# 依頼内容
以下のエントリの各行を、空行を除いてすべて番号付きリストに整形してください。

----

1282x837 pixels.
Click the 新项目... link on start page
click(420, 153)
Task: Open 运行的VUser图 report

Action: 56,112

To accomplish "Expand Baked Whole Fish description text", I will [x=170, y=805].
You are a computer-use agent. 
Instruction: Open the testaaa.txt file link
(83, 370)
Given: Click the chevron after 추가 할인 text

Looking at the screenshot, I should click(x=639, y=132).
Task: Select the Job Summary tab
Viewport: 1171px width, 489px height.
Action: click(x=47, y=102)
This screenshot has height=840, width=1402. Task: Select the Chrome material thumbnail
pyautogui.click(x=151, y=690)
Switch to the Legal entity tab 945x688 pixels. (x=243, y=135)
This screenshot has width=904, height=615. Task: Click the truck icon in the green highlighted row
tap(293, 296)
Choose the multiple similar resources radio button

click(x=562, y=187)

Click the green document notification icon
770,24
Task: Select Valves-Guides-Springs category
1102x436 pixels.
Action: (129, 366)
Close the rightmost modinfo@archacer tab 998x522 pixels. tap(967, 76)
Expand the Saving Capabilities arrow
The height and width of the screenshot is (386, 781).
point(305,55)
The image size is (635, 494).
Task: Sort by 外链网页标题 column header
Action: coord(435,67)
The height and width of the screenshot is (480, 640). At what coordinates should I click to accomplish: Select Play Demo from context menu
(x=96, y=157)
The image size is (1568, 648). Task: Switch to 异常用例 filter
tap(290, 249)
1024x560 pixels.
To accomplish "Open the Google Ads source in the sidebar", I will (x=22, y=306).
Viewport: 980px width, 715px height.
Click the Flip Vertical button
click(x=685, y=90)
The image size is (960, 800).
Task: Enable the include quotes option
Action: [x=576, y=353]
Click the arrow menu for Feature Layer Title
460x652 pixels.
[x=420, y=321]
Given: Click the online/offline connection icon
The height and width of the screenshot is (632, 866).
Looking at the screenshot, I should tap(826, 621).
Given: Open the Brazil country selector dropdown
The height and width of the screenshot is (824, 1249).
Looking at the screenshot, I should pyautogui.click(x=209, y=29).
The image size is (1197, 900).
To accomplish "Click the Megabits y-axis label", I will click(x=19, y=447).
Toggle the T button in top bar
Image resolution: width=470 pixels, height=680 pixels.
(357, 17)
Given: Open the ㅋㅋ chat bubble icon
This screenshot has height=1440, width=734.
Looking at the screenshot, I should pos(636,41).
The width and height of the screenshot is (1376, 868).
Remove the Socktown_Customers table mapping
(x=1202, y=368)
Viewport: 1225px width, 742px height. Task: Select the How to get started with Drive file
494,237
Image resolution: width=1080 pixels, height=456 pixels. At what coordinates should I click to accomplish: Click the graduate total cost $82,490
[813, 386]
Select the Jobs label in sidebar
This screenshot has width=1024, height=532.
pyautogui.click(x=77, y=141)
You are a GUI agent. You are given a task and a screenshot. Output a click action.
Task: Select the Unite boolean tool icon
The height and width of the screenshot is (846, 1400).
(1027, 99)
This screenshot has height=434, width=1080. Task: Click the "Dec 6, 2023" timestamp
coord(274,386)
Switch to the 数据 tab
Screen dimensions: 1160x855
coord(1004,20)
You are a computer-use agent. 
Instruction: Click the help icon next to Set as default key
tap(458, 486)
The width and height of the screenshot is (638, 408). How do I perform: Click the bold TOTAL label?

----

# 期待される出力
1. 1282x837 pixels.
2. Click the 新项目... link on start page
3. click(420, 153)
4. Task: Open 运行的VUser图 report
5. Action: 56,112
6. To accomplish "Expand Baked Whole Fish description text", I will [x=170, y=805].
7. You are a computer-use agent. 
8. Instruction: Open the testaaa.txt file link
9. (83, 370)
10. Given: Click the chevron after 추가 할인 text
11. Looking at the screenshot, I should click(x=639, y=132).
12. Task: Select the Job Summary tab
13. Viewport: 1171px width, 489px height.
14. Action: click(x=47, y=102)
15. This screenshot has height=840, width=1402. Task: Select the Chrome material thumbnail
16. pyautogui.click(x=151, y=690)
17. Switch to the Legal entity tab 945x688 pixels. (x=243, y=135)
18. This screenshot has width=904, height=615. Task: Click the truck icon in the green highlighted row
19. tap(293, 296)
20. Choose the multiple similar resources radio button
21. click(x=562, y=187)
22. Click the green document notification icon
23. 770,24
24. Task: Select Valves-Guides-Springs category
25. 1102x436 pixels.
26. Action: (129, 366)
27. Close the rightmost modinfo@archacer tab 998x522 pixels. tap(967, 76)
28. Expand the Saving Capabilities arrow
29. The height and width of the screenshot is (386, 781).
30. point(305,55)
31. The image size is (635, 494).
32. Task: Sort by 外链网页标题 column header
33. Action: coord(435,67)
34. The height and width of the screenshot is (480, 640). At what coordinates should I click to accomplish: Select Play Demo from context menu
35. (x=96, y=157)
36. The image size is (1568, 648). Task: Switch to 异常用例 filter
37. tap(290, 249)
38. 1024x560 pixels.
39. To accomplish "Open the Google Ads source in the sidebar", I will (x=22, y=306).
40. Viewport: 980px width, 715px height.
41. Click the Flip Vertical button
42. click(x=685, y=90)
43. The image size is (960, 800).
44. Task: Enable the include quotes option
45. Action: [x=576, y=353]
46. Click the arrow menu for Feature Layer Title
47. 460x652 pixels.
48. [x=420, y=321]
49. Given: Click the online/offline connection icon
50. The height and width of the screenshot is (632, 866).
51. Looking at the screenshot, I should tap(826, 621).
52. Given: Open the Brazil country selector dropdown
53. The height and width of the screenshot is (824, 1249).
54. Looking at the screenshot, I should pyautogui.click(x=209, y=29).
55. The image size is (1197, 900).
56. To accomplish "Click the Megabits y-axis label", I will click(x=19, y=447).
57. Toggle the T button in top bar
58. Image resolution: width=470 pixels, height=680 pixels.
59. (357, 17)
60. Given: Open the ㅋㅋ chat bubble icon
61. This screenshot has height=1440, width=734.
62. Looking at the screenshot, I should pos(636,41).
63. The width and height of the screenshot is (1376, 868).
64. Remove the Socktown_Customers table mapping
65. (x=1202, y=368)
66. Viewport: 1225px width, 742px height. Task: Select the How to get started with Drive file
67. 494,237
68. Image resolution: width=1080 pixels, height=456 pixels. At what coordinates should I click to accomplish: Click the graduate total cost $82,490
69. [813, 386]
70. Select the Jobs label in sidebar
71. This screenshot has width=1024, height=532.
72. pyautogui.click(x=77, y=141)
73. You are a GUI agent. You are given a task and a screenshot. Output a click action.
74. Task: Select the Unite boolean tool icon
75. The height and width of the screenshot is (846, 1400).
76. (1027, 99)
77. This screenshot has height=434, width=1080. Task: Click the "Dec 6, 2023" timestamp
78. coord(274,386)
79. Switch to the 数据 tab
80. Screen dimensions: 1160x855
81. coord(1004,20)
82. You are a computer-use agent. 
83. Instruction: Click the help icon next to Set as default key
84. tap(458, 486)
85. The width and height of the screenshot is (638, 408). How do I perform: Click the bold TOTAL label?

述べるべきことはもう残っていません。